* Exercise aim:
Find every line in the rows below that contains the string "pyautogui", and copy each of those lines.
__________
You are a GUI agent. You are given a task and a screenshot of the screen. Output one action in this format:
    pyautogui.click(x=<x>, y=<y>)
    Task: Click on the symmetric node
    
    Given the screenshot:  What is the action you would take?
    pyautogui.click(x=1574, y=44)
__________
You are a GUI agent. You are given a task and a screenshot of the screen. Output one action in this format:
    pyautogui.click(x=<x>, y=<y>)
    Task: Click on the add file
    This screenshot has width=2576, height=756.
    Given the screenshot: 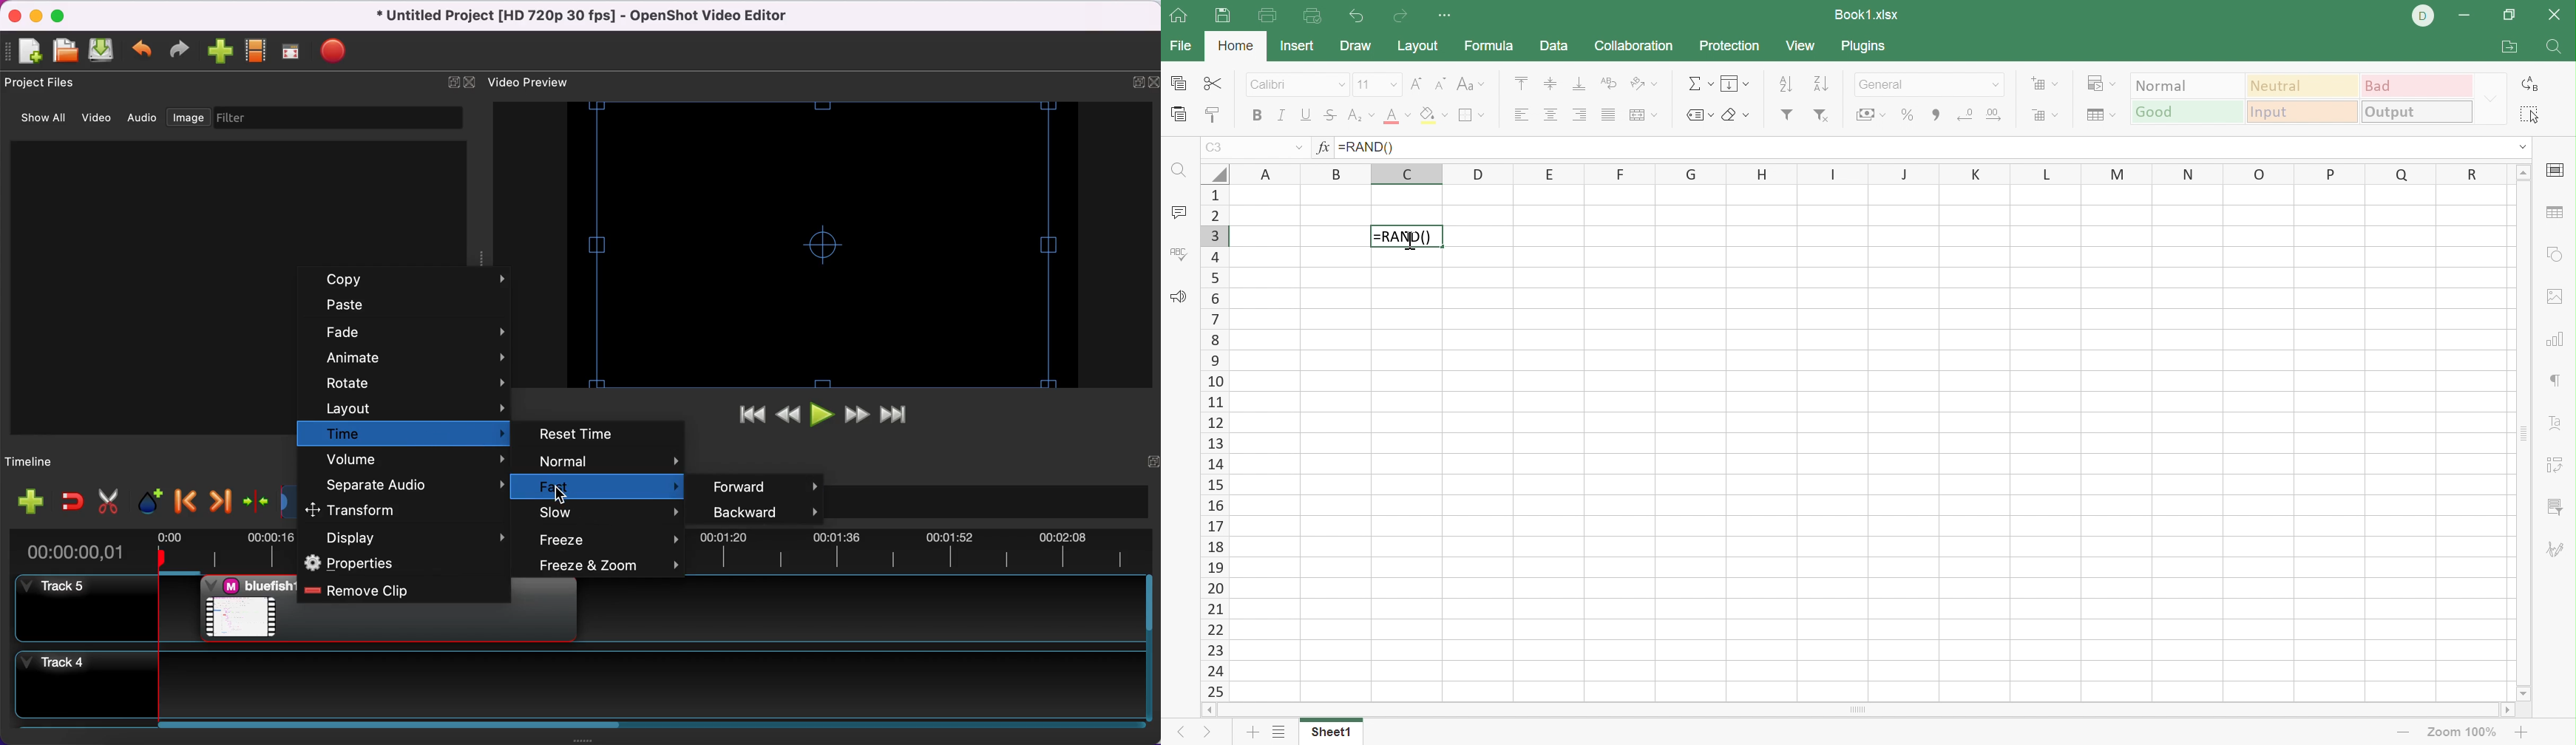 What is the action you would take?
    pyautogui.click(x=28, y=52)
__________
* Result of this exercise:
    pyautogui.click(x=<x>, y=<y>)
    pyautogui.click(x=1574, y=44)
    pyautogui.click(x=<x>, y=<y>)
    pyautogui.click(x=28, y=52)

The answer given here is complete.